Task brief: Starting at the line that contains "Tap the battery icon in status bar", transcribe every remaining line of the data below exactly, and omit all pictures.

Records for the task:

◇ ◇ ◇ ◇ ◇

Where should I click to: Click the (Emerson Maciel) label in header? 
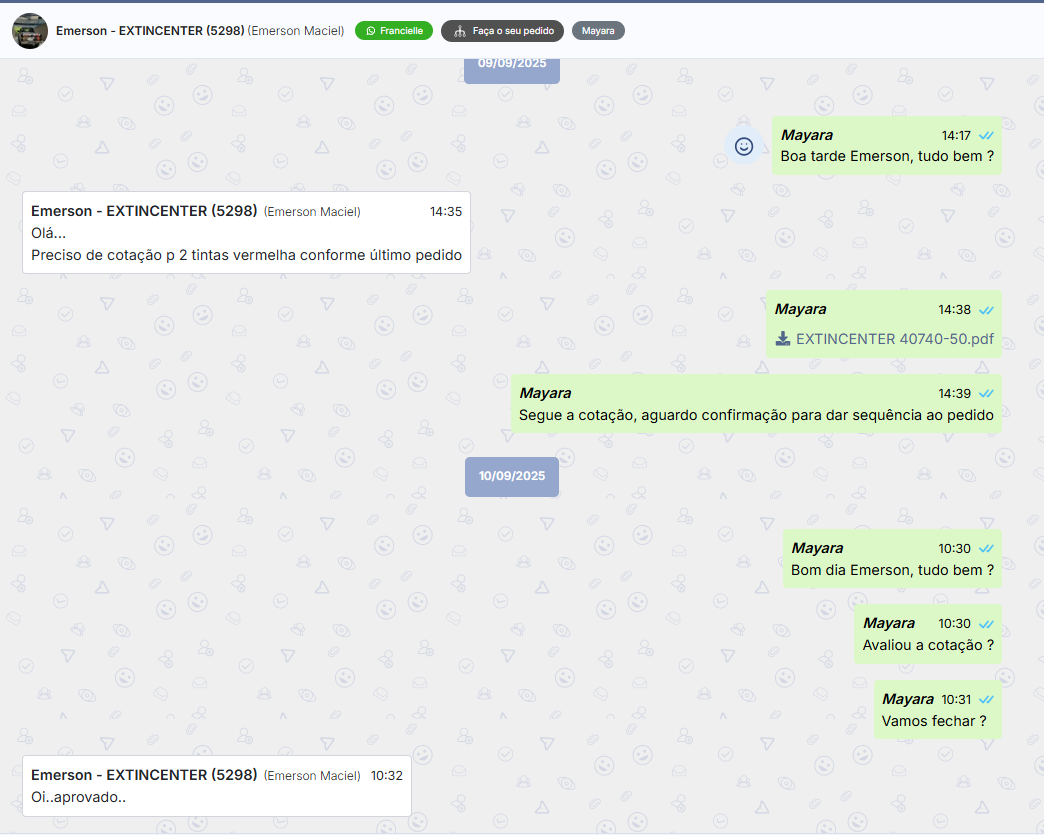coord(296,31)
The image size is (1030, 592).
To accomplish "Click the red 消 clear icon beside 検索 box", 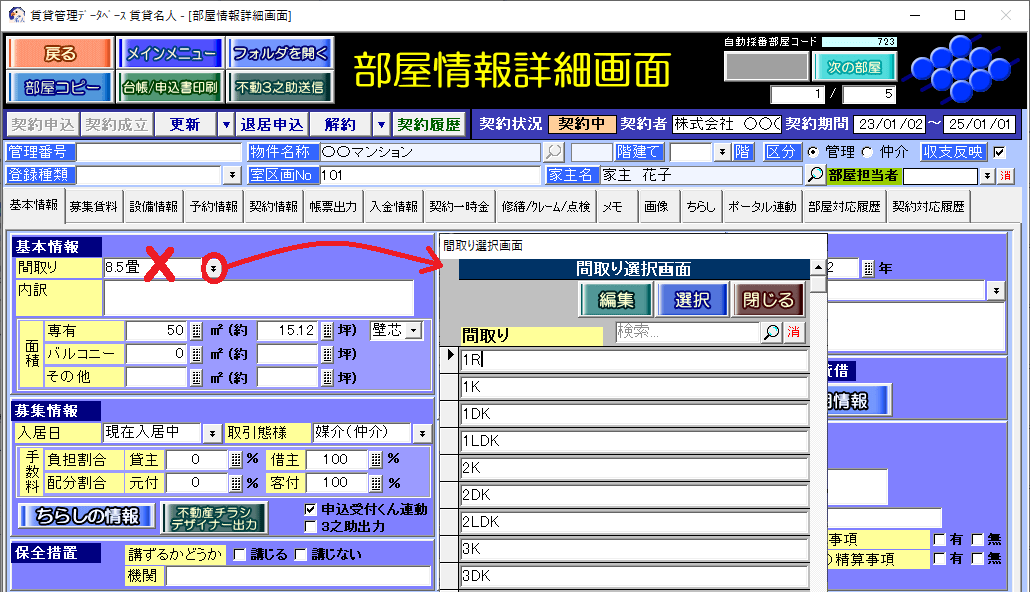I will tap(795, 333).
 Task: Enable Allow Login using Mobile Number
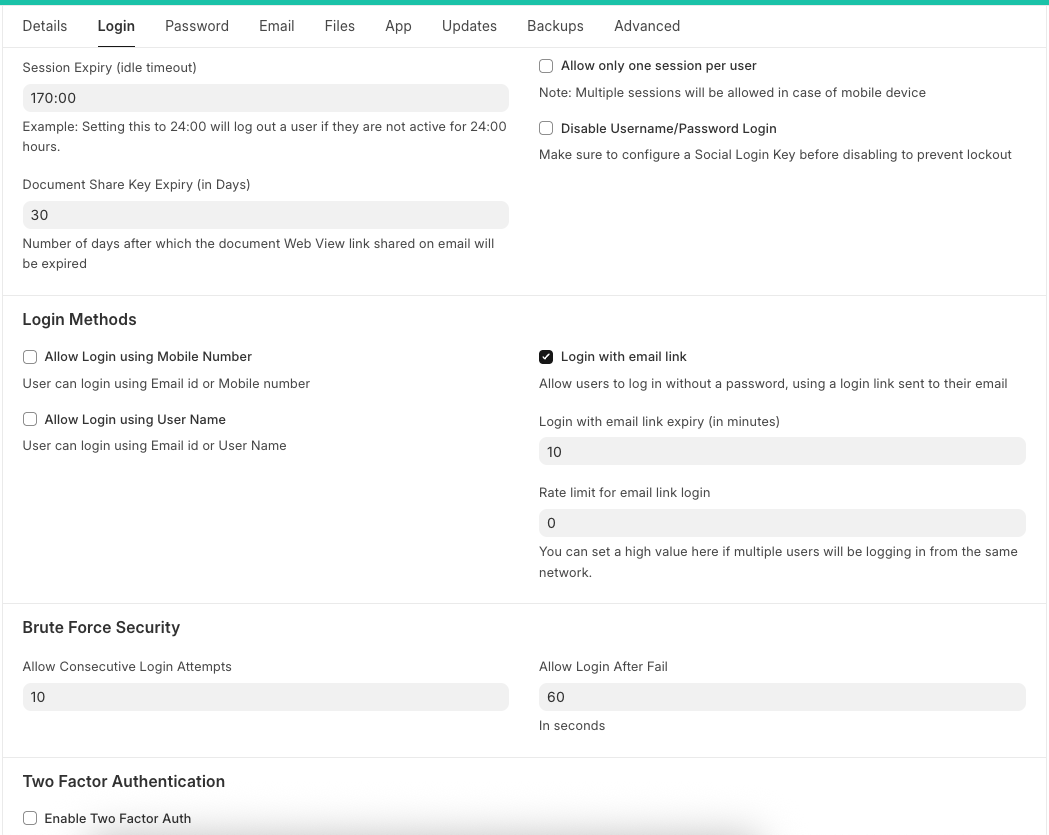pos(30,357)
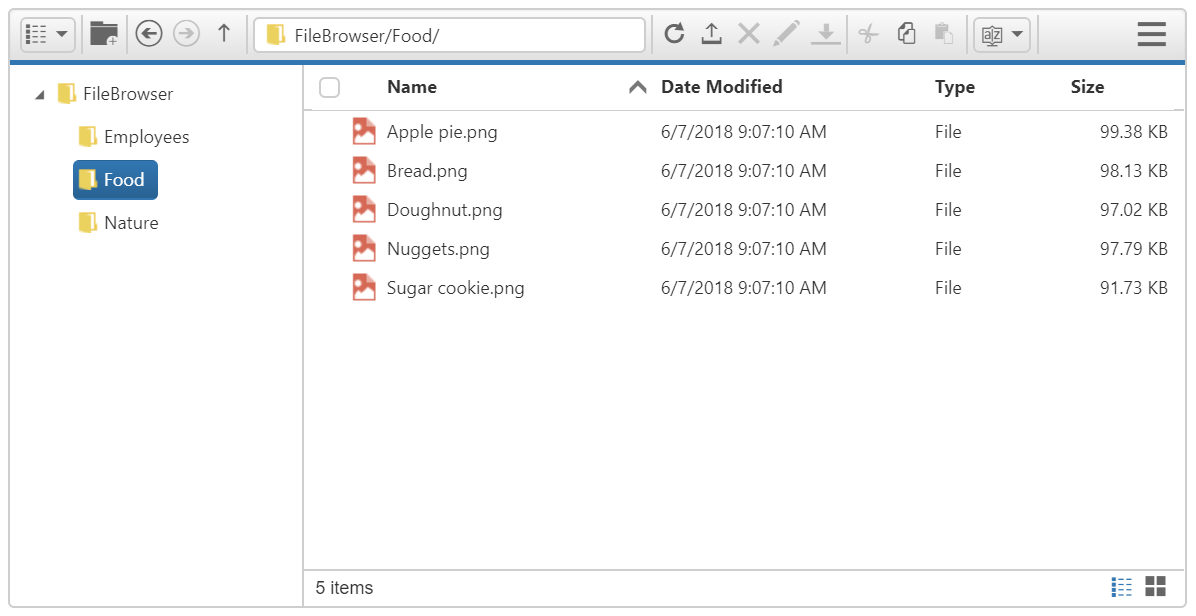This screenshot has width=1196, height=616.
Task: Open the view layout dropdown on the left
Action: click(45, 33)
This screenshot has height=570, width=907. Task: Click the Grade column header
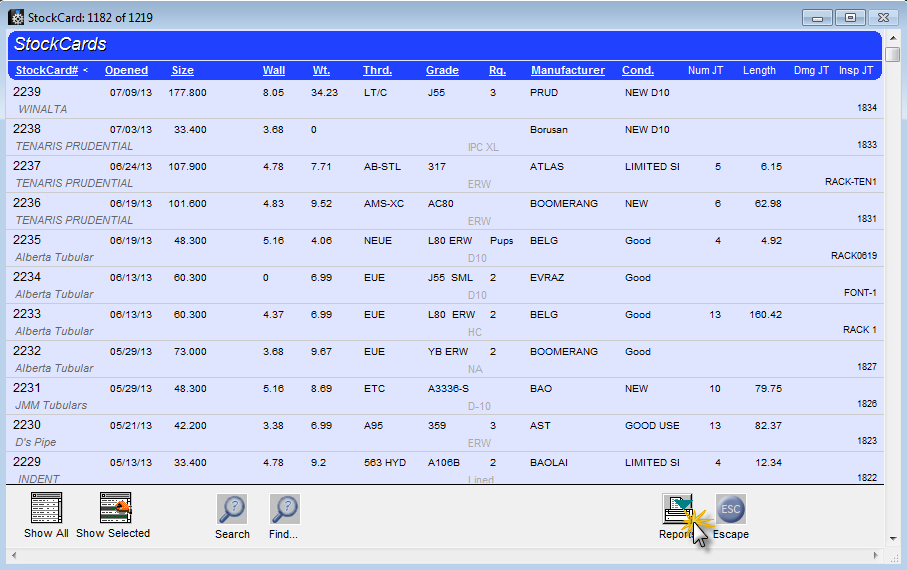tap(442, 71)
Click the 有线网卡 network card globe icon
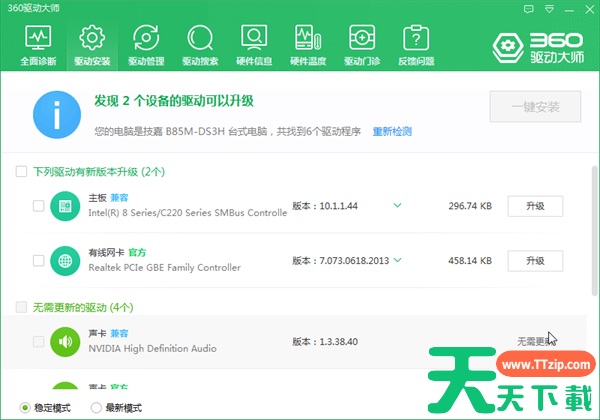Image resolution: width=600 pixels, height=420 pixels. tap(65, 261)
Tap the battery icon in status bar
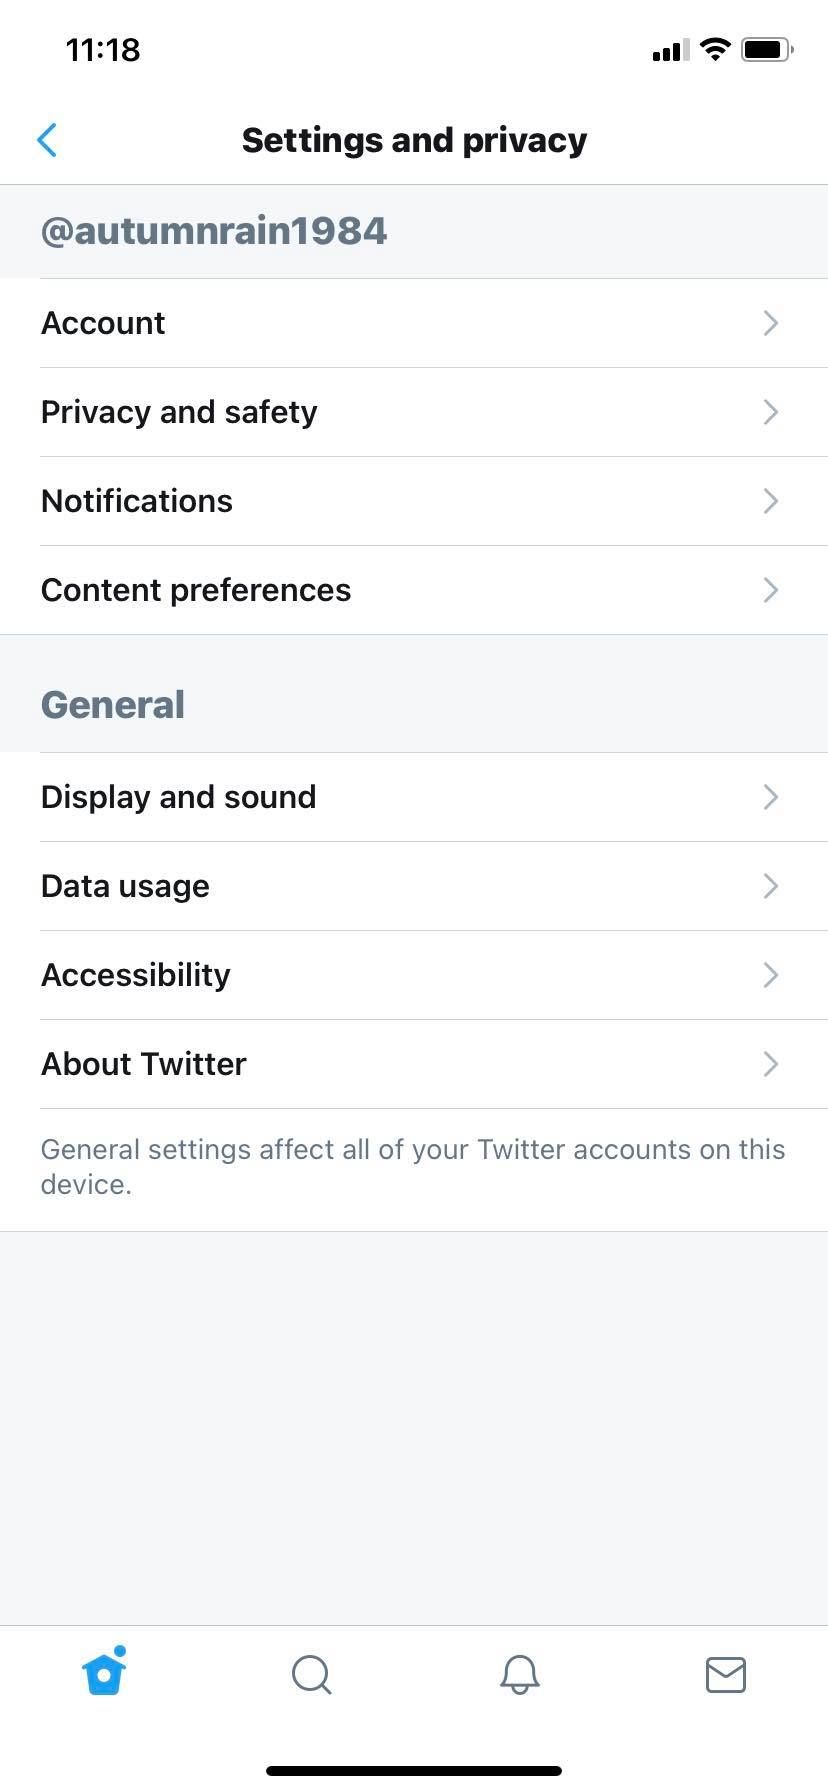Viewport: 828px width, 1792px height. [x=766, y=48]
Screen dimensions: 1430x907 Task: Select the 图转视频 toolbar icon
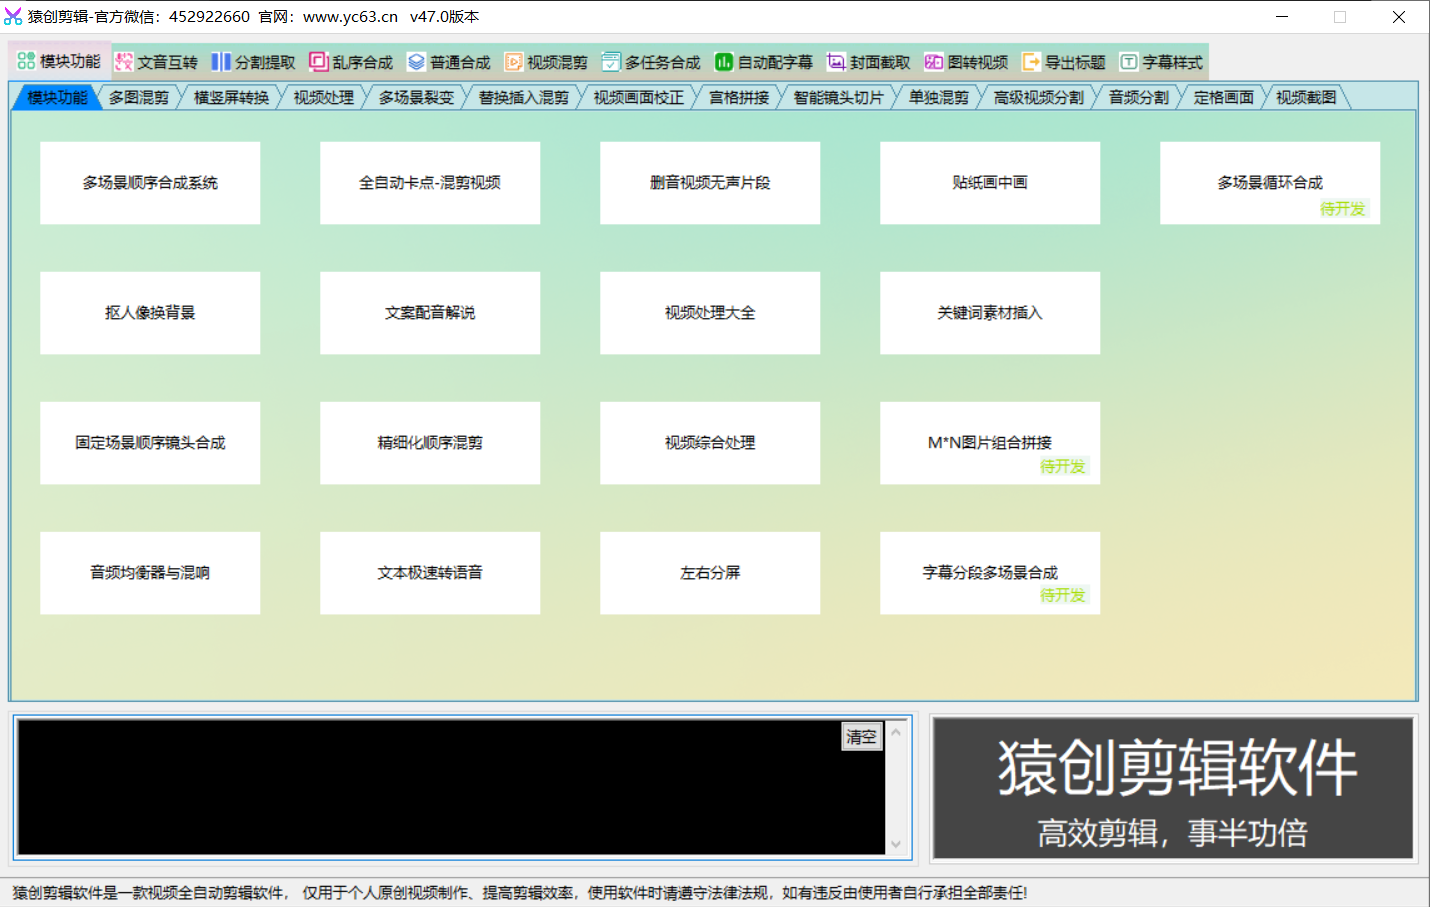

◇ ◇ ◇ ◇ ◇

Problem solution:
Tap the battery icon in status bar
Viewport: 828px width, 1792px height. [x=766, y=48]
Screen dimensions: 1430x907 Task: Select the 图转视频 toolbar icon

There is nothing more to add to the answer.